Das niederdeutsche Wort Ask, Aske oder Assche (gesprochen: Asche (=Verbrennungsrest), Esche
(=Eberesche), Äsche (=Fisch) und Ask = Schachtel, Schüssel, Dose, Schale. J. Prinz deutete die
Asche als Brandstätte, als eine Erinnerung an Eroberung und Brand Münsters im Jahre 1121. -
Gibt es andere Erklärungen? Die Form 'in der Assche' erinnert an alte Gasthausnamen.

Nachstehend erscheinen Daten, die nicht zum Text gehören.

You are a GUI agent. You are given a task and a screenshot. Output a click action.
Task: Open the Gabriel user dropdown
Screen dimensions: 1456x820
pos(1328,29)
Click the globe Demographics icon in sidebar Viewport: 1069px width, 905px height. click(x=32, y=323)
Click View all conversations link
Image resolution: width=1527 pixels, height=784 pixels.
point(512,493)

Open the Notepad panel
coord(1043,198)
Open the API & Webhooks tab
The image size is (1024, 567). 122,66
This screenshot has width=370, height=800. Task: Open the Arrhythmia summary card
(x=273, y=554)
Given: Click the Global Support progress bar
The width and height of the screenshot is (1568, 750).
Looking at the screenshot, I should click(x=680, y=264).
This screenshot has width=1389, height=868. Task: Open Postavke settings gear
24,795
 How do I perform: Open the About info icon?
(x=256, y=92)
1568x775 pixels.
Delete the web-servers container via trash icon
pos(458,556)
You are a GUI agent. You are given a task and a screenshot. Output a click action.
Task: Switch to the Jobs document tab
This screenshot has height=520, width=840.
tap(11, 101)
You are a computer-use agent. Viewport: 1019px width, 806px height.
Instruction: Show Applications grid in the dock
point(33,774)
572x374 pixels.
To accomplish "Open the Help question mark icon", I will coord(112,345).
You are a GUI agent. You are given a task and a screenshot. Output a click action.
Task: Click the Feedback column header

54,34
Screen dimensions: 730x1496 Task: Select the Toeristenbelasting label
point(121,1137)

Es wäre vorstellbar, daß hier am Bült, am östlichen Ausgang der Marktsiedlung ein Gasthaus
stand, das wie üblich - einen niederdeutschen Namen führte. Andere münsterische Gasthäuser
hießen im Mittelalter: In der Swanen, Im witten Perd, In der Gante. - Allerdings wären Asche,
der Baumname Esche und der Fisch Äsche sehr ungewöhnliche Gasthausnamen gewesen; eher wäre für
ein Wirtshaus der Name 'in der Schüssel' oder 'In der Schachtel' denkbar.
Aber unter den Belegen zu der Besitzung am Bült ist außer dem Familiennamen Bruwering, der vom
Bierbrauen abgeleitet ist, kein einziger Hinweis auf ein Gasthaus. Die Gebäude waren meist an
Handwerker vermietet, und die Erbmänner, die vornehmen Besitzer des Grundstücks, sind
schwerlich als Gastwirte denkbar. Zudem hatten diese Gasthausnamen meist keine lange
Lebensdauer. Der Name Asche/Aske haftete aber über 300 Jahre an dem Haus! Diese Langlebigkeit
kann auf eine Bedeutung hinweisen, die etwas mit der äußeren Form des Haupthauses zu tun hatte.
Es gab in Münster solche Häusernamen: de Kniepe (=Taille), de Striepe, das Storkennest, dat
Saltfatken, de Kohlekasten. Hierzu könnte 'de Aske' (d.h. die Schüssel, die Schachtel)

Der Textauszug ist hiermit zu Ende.